Stored data entries
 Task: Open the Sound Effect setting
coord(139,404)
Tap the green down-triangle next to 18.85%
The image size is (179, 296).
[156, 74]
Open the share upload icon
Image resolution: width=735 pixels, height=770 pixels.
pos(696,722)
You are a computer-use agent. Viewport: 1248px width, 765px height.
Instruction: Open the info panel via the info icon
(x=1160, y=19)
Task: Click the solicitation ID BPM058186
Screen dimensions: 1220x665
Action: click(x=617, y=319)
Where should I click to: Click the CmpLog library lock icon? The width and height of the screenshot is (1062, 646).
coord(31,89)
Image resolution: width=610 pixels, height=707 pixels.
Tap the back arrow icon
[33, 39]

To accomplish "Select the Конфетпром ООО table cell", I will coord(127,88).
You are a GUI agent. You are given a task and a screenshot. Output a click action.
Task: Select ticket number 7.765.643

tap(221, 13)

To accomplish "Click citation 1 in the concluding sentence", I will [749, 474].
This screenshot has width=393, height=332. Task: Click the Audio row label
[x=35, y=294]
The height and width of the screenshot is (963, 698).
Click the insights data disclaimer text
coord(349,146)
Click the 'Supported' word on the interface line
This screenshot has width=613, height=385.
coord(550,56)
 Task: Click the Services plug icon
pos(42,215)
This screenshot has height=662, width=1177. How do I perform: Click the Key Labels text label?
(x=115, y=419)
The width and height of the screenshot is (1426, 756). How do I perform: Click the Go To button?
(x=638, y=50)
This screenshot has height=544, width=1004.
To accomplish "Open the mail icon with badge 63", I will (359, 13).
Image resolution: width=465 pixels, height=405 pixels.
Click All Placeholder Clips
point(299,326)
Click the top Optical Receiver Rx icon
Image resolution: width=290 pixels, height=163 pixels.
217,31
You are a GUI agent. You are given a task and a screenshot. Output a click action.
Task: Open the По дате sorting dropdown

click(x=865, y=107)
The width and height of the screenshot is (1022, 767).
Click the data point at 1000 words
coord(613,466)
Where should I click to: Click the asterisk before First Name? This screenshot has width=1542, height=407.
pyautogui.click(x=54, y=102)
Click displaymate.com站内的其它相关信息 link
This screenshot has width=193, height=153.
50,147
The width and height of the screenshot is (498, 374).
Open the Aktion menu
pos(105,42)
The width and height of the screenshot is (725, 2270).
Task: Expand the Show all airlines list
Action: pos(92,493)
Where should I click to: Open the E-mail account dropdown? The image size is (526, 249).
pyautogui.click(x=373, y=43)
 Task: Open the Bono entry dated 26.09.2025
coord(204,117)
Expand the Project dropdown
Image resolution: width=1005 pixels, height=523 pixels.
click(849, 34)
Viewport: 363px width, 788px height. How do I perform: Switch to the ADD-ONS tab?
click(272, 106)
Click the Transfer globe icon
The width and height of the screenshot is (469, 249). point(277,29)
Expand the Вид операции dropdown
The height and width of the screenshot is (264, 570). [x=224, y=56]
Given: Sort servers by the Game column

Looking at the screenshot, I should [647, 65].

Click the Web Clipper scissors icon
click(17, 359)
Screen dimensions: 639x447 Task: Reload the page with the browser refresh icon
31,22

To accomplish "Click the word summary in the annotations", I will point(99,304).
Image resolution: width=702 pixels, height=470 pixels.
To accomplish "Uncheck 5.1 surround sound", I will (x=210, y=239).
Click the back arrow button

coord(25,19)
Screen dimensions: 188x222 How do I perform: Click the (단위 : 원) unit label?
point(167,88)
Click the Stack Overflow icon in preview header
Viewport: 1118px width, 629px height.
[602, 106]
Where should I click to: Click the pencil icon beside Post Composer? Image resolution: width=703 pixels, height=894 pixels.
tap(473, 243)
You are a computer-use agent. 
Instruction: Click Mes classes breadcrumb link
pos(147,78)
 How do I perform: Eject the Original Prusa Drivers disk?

→ WHAT YOU NEED TO DO
Please write out the lines above again, switching "Screen dimensions" to "Display size" wherever it appears and keeping everything else unchanged.

→ ANSWER TO THE EXERCISE
 Task: Open the Sound Effect setting
coord(139,404)
Tap the green down-triangle next to 18.85%
The image size is (179, 296).
[156, 74]
Open the share upload icon
Image resolution: width=735 pixels, height=770 pixels.
pos(696,722)
You are a computer-use agent. Viewport: 1248px width, 765px height.
Instruction: Open the info panel via the info icon
(x=1160, y=19)
Task: Click the solicitation ID BPM058186
Display size: 1220x665
Action: click(x=617, y=319)
Where should I click to: Click the CmpLog library lock icon? The width and height of the screenshot is (1062, 646).
coord(31,89)
Image resolution: width=610 pixels, height=707 pixels.
Tap the back arrow icon
[33, 39]

To accomplish "Select the Конфетпром ООО table cell", I will coord(127,88).
You are a GUI agent. You are given a task and a screenshot. Output a click action.
Task: Select ticket number 7.765.643

tap(221, 13)

To accomplish "Click citation 1 in the concluding sentence", I will [749, 474].
This screenshot has width=393, height=332. Task: Click the Audio row label
[x=35, y=294]
The height and width of the screenshot is (963, 698).
Click the insights data disclaimer text
coord(349,146)
Click the 'Supported' word on the interface line
This screenshot has width=613, height=385.
coord(550,56)
 Task: Click the Services plug icon
pos(42,215)
This screenshot has height=662, width=1177. How do I perform: Click the Key Labels text label?
(x=115, y=419)
The width and height of the screenshot is (1426, 756). How do I perform: Click the Go To button?
(x=638, y=50)
This screenshot has height=544, width=1004.
To accomplish "Open the mail icon with badge 63", I will (359, 13).
Image resolution: width=465 pixels, height=405 pixels.
Click All Placeholder Clips
point(299,326)
Click the top Optical Receiver Rx icon
Image resolution: width=290 pixels, height=163 pixels.
217,31
You are a GUI agent. You are given a task and a screenshot. Output a click action.
Task: Open the По дате sorting dropdown

click(x=865, y=107)
The width and height of the screenshot is (1022, 767).
Click the data point at 1000 words
coord(613,466)
Where should I click to: Click the asterisk before First Name? This screenshot has width=1542, height=407.
pyautogui.click(x=54, y=102)
Click displaymate.com站内的其它相关信息 link
This screenshot has width=193, height=153.
50,147
The width and height of the screenshot is (498, 374).
Open the Aktion menu
pos(105,42)
The width and height of the screenshot is (725, 2270).
Task: Expand the Show all airlines list
Action: pos(92,493)
Where should I click to: Open the E-mail account dropdown? The image size is (526, 249).
pyautogui.click(x=373, y=43)
 Task: Open the Bono entry dated 26.09.2025
coord(204,117)
Expand the Project dropdown
Image resolution: width=1005 pixels, height=523 pixels.
click(849, 34)
Viewport: 363px width, 788px height. How do I perform: Switch to the ADD-ONS tab?
click(272, 106)
Click the Transfer globe icon
The width and height of the screenshot is (469, 249). point(277,29)
Expand the Вид операции dropdown
The height and width of the screenshot is (264, 570). [x=224, y=56]
Given: Sort servers by the Game column

Looking at the screenshot, I should [647, 65].

Click the Web Clipper scissors icon
click(17, 359)
Display size: 639x447 Task: Reload the page with the browser refresh icon
31,22

To accomplish "Click the word summary in the annotations", I will point(99,304).
Image resolution: width=702 pixels, height=470 pixels.
To accomplish "Uncheck 5.1 surround sound", I will (x=210, y=239).
Click the back arrow button

coord(25,19)
Display size: 188x222 How do I perform: Click the (단위 : 원) unit label?
point(167,88)
Click the Stack Overflow icon in preview header
Viewport: 1118px width, 629px height.
[602, 106]
Where should I click to: Click the pencil icon beside Post Composer? Image resolution: width=703 pixels, height=894 pixels.
tap(473, 243)
You are a computer-use agent. 
Instruction: Click Mes classes breadcrumb link
pos(147,78)
 How do I perform: Eject the Original Prusa Drivers disk?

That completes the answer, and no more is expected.